As AI workloads scale, achieving high throughput, efficient resource usage, and predictable latency becomes essential. NVIDIA Run:ai addresses these challenges through intelligent scheduling and dynamic GPU fractioning. GPU fractioning is wholly delivered by NVIDIA Run:ai in any environment—cloud, NCP, and on-premises.

This post presents the joint benchmarking effort between NVIDIA and AI cloud provider Nebius to evaluate how NVIDIA Run:ai fractional GPU allocation can improve large language model (LLM) inference performance. Nebius’ AI Cloud provided the infrastructure foundation, dedicated NVIDIA GPUs, NVIDIA Quantum InfiniBand networking, and hyperscaler-grade performance and elasticity needed to deliver these gains at production scale. 

All benchmarks were executed using NVIDIA NIM microservices. This approach provides standardized, production-grade model deployment with consistent performance, security, and lifecycle management across environments.

The results show that fractional GPUs dramatically increase effective capacity without compromising latency SLAs:

  • 77% of full GPU throughput and 86% of full-GPU concurrent user capacity using only 0.5 GPU fraction, with time to first token (TTFT) under one second
  • Up to 2x more concurrent inference users on smaller models using 0.25 GPU fractions
  • Up to 3x more total system users when running mixed workloads (chat, reasoning, embeddings) on shared GPUs
  • Near-linear throughput scaling across 0.5, 0.25, and 0.125 GPU fractions, with modest TTFT impact
  • Production-ready autoscaling with no latency cliffs or error spikes during scale-out

This benchmarking shows that fractional GPU scheduling is no longer an optimization technique. It is a foundational capability for running large-scale, multimodel LLM inference efficiently in production.

LLM inference enterprise challenges

Enterprise IT departments operate with a finite, often fixed inventory of GPUs. Deploying LLM for inference requires a dedicated GPU (or multiple GPUs) to be allocated to a single LLM instance, even during sporadic traffic. This is necessary because the model must load all the weights in advance of an inference request, so the latency for generating tokens (responses) is as low as possible. 

As a result, most LLMs consume all GPUs allocated, so it becomes difficult to run more than one model using the same pool of GPUs available. In this scenario, enterprise IT must manually maintain the GPUs to LLM allocation, figure out when and how to scale LLMs as users requesting inference grow to maintain latency between chat requests and tokens generated, and cannot repurpose idle GPUs during off-peak hours.

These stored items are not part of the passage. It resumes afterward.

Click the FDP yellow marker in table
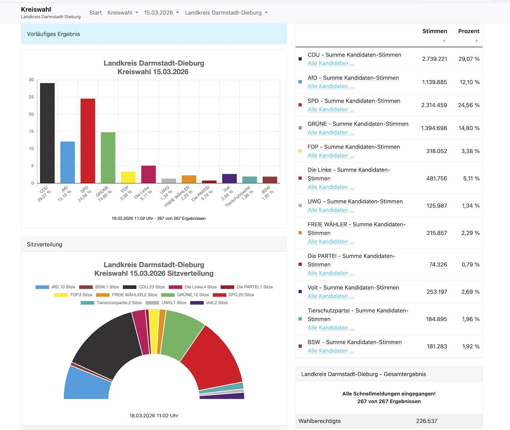 click(x=300, y=151)
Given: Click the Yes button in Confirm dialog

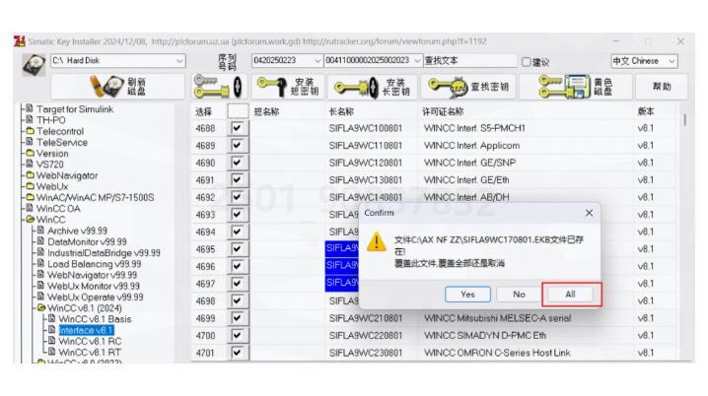Looking at the screenshot, I should click(467, 295).
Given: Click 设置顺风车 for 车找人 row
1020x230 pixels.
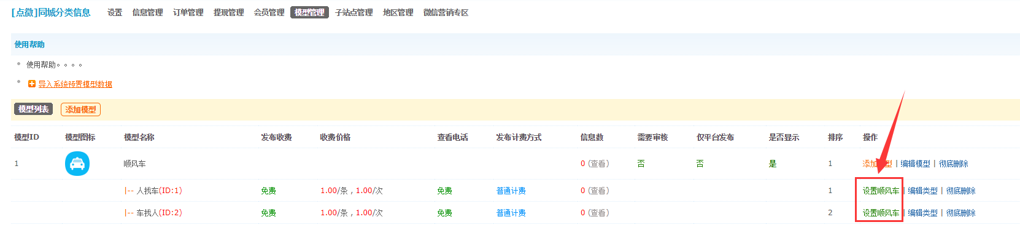Looking at the screenshot, I should point(881,213).
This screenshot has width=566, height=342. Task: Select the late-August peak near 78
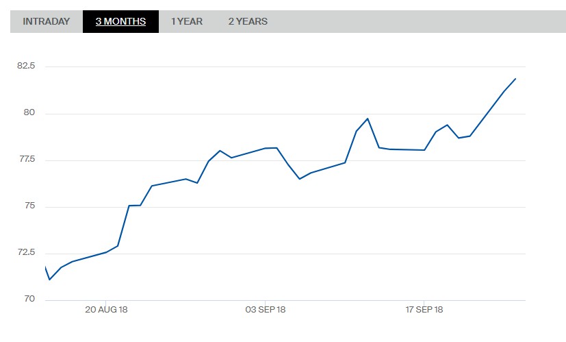point(220,150)
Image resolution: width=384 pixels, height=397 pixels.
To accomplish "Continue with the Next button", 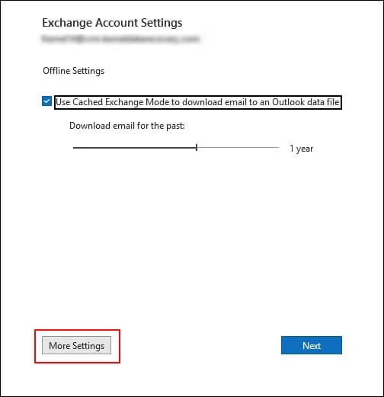I will [312, 345].
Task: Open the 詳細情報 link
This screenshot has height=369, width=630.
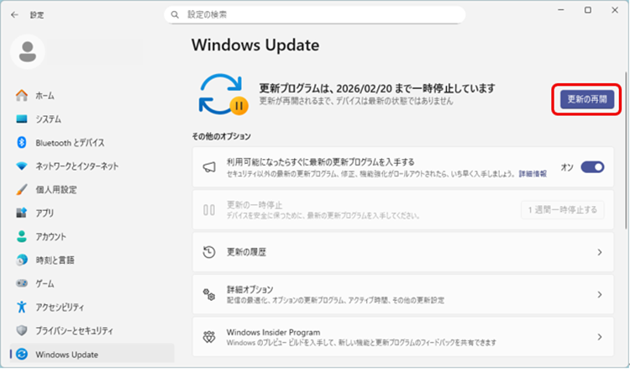Action: [532, 173]
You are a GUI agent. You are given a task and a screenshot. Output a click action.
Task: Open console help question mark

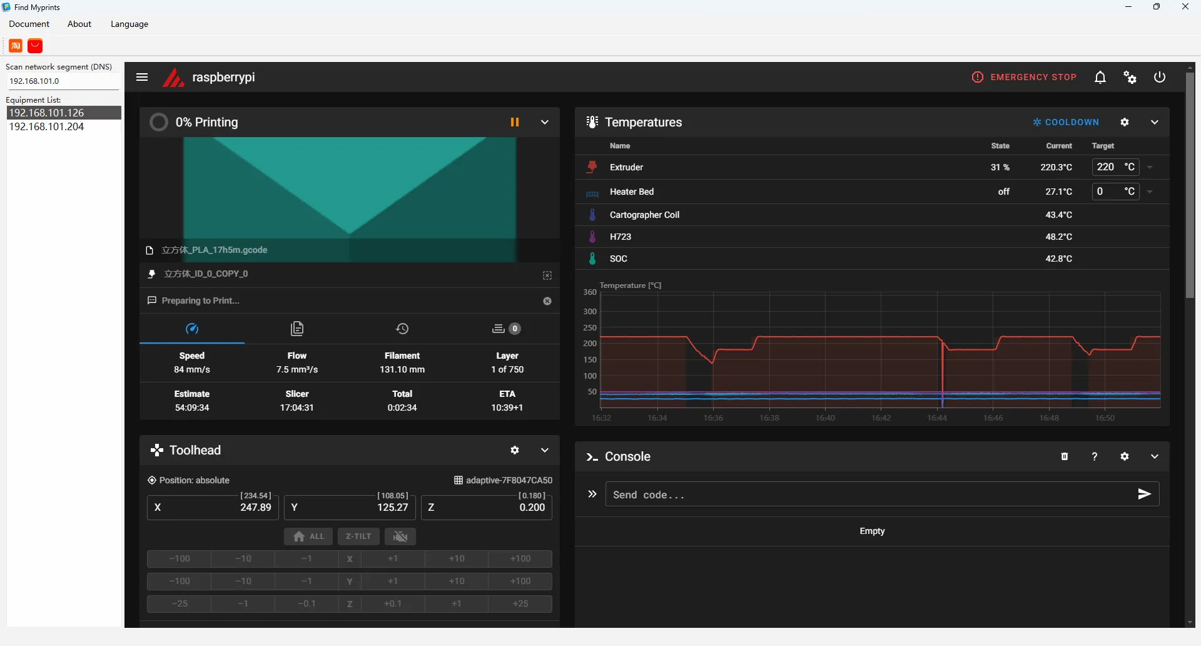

Ideally, enterprises want an elastic environment where GPUs can be used to run multiple LLMs, not just one, without significantly impacting the number of users who can run inference or latency for those users. They can scale GPUs based on workloads, and scale down GPUs during off-peak hours, such that other workloads can consume the same GPUs.

Scale inference workloads with NVIDIA Run:ai and Nebius AI Cloud 

The NVIDIA Run:ai platform addresses these pain points through its high-throughput AI workload scheduler, built for large-scale GPU clusters and dynamic fractional GPU allocation, without sacrificing performance. Together, NVIDIA Run:ai orchestration and Nebius AI Cloud infrastructure create a flexible, production-ready framework for maximizing GPU ROI. 

In benchmarking tests conducted by NVIDIA and Nebius AI Cloud, NVIDIA Run:ai delivered up to 2x greater user capacity on existing hardware during peak periods, demonstrating that enterprises can significantly scale inference workloads without proportional increases in GPU investment.

Dynamic GPU fractioning

NVIDIA Run:ai enables GPUs to be fractioned into smaller units (such as 0.5 GPU allocations) that serve multiple workloads simultaneously. Users specify their memory requirements directly and the scheduler allocates resources on-demand without any preconfiguration. This is particularly impactful for inference workloads, where smaller, concurrent requests can share GPU resources without significant performance degradation. 

Memory isolation is enforced at runtime while compute cycles are distributed fairly among active processes. Users can also define a guaranteed minimum (Request) with a burstable upper bound (Limit), allowing workloads to consume additional GPU capacity when available and release it automatically when demand shifts.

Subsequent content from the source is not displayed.